The correction in the trajectory of the Mars Orbiter Mission (MoM) is required to keep the power supply strong during a long-duration eclipse - caused by shadow of Mars falling on it for 7-8 hours - so that it could continue to function longer, he said.
"The long-duration eclipse period (in January) could cripple the satellite if no corrections are done because the battery cannot support long-duration eclipse," Mr Kumar said.
He delivered a lecture at IIT-Gandhinagar as a part of the institute's Roddam Narasimha Distinguished Lecture series. He spoke about the MoM during the lecture, and also afterwards when speaking to reporters.

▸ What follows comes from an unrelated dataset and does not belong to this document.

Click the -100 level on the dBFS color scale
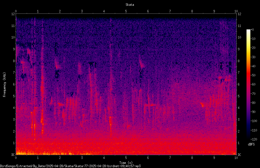The height and width of the screenshot is (168, 260). 254,121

"Once it (correction) is done, the satellite can last for many years and we can study multiple season activities on the Mars...Originally we had not anticipated this situation. The course correction will reduce the effect of the eclipse by half so that the battery could sustain it," he said.
"While we started, it was a basic mission of only six months. On September 24, we would be completing two years and we still have all the fuels and all the systems working on it, providing information from all five payloads for many years to come," Mr Kumar said.
ISRO is also working on its second lunar mission spacecraft, Chandrayaan-II, he said.
"Unlike Chandrayaan-I, we have planned a controlled descent of Chandrayaan-II which we intend to put into orbit by the end of next year or early part of 2018....We have already done development of Rover and Liner. Rover engineering version is undergoing test," he said.